To keep it interesting, sometimes Santoiemma plays guessing games. On Zoom, she might have everyone stand up, and if they’re, say, wearing pajama pants, she’ll give them a prize. Her son makes frequent appearances in her online parties, and, she said, “Now it gets to the point where I cook dinner and my son’s like, ‘Hey, let’s go live.’”

Santoiemma finds hosts through other parties — she’ll ask friends of friends who she chats with to try it out. Hosts earn Tupperware credits depending on the items sold, while Santoiemma, as a seller, pulls in a 25% commission (along with other perks, like trips or other financial assistance, she said).

From a purely numbers perspective, online parties also have a big sales advantage: They’re much bigger than an in-person party could ever be. Santoiemma said that she sells to people in Oregon and Oklahoma: “You’re not just stuck to my 1-hour radius.”

Other Tupperware sellers are starting branch out beyond Facebook and Zoom. Rachel Jade Warren, a seller who has worked with Tupperware since last year, said she hosted a text-only Tupperware party on WhatsApp. She messaged back and forth a bunch of photos and product descriptions to a group of potential customers.  

Testing out new channels
Warren has also taken to TikTok to try draw younger people to the brand — yes, TupTok is small but very real. After she posted one video for the viral #PewPewPewChallenge featuring a Tupperware product, she got about ten orders to her personal store.

The big draw — and occasional challenge — for Tupperware is that its products are not available in U.S. retail stores.

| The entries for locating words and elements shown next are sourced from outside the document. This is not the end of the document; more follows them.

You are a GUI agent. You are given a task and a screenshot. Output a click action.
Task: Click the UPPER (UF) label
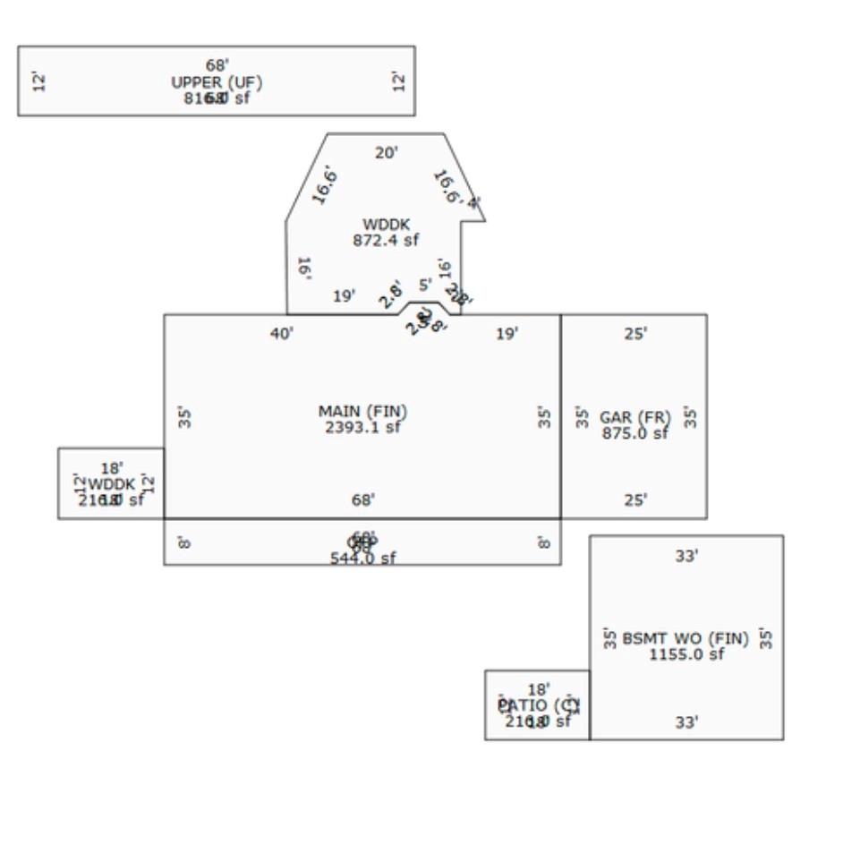pos(217,82)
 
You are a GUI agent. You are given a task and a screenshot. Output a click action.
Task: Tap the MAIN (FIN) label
pos(362,412)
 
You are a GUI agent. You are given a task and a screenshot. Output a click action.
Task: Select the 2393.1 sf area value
pos(362,427)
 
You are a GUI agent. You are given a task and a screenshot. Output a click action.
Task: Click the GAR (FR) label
pos(634,417)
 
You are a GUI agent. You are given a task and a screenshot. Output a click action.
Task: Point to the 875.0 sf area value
pos(634,433)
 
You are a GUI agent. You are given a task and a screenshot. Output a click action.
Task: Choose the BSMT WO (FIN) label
pos(685,639)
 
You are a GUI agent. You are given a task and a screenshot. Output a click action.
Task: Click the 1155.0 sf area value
pos(686,654)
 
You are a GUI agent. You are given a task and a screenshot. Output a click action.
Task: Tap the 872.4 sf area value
pos(386,240)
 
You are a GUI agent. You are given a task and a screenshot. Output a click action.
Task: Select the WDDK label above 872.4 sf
pos(386,224)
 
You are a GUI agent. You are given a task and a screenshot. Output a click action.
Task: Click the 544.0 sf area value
pos(362,558)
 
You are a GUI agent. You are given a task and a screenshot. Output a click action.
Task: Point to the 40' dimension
pos(282,334)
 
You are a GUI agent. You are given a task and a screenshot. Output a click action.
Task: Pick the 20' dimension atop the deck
pos(386,153)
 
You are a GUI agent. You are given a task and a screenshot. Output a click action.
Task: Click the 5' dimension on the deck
pos(425,285)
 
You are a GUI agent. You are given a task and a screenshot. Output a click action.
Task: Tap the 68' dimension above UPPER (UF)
pos(217,65)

The company’s brief partnership with Target in the early 2000s proved disastrous, when the sudden availability of Tupperware products ignited a chain reaction. Because anyone could buy Tupperware from Target, fewer people purchased the products from direct sellers. Existing consultants then became less active, which meant the company struggled to recruit new sellers into its fold. In 2003, the overall number of sellers fell by a quarter. 

Weiser described the Target mishap as textbook channel conflict. “When you start selling your product in stores, that’s a no no,” she said, noting that Tupperware’s main physical retail presence is in Mexico — and even then, the company only stocks exclusive products in physical retailers so as not to undercut its independent sellers.

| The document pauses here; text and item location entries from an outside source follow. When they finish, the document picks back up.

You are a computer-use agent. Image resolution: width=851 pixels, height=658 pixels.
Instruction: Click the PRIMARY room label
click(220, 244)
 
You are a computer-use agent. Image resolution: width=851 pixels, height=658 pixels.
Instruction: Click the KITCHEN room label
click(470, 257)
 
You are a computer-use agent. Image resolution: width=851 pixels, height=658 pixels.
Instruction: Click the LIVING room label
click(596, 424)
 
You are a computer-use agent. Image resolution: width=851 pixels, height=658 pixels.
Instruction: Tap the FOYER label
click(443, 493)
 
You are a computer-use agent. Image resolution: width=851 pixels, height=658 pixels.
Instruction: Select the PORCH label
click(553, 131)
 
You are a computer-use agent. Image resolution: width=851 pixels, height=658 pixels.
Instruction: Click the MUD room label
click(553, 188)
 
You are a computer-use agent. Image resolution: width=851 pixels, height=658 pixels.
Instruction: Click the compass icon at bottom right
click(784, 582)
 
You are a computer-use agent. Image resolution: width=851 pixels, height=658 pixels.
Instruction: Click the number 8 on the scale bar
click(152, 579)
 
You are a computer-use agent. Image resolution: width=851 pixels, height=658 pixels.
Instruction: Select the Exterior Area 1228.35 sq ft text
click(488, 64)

That doesn’t mean Tupperware is totally averse to change. Last year, the company opened a one-off pop-up store in the New York City neighborhood of SoHo. The store — called TuppSoho — included colorful, high-price products, like a $25 reusable straw.

The company told CNN that it wanted to “show that the product is still here and still available for a whole new generation,” but really the pop-up was meant to make Tupperware’s hard-to-access products look trendy. Most young people have no idea how to find a Tupperware representative, but using that inaccessibility as an advantage — giving the kitchenware brand the sheen of a Birkin bag, for instance — could be a selling point.

Even so, Weiser doesn’t think the company’s future is in physical retail. Neither, for that matter, do its sellers.

“It goes back to relationships,” said Santoiemma. People are just more likely to buy something if they get to interact with the person selling it, she said. “You’d rather buy from the friend. Some of my customers are my actual friends now. They call me on my birthday, I call them on theirs.”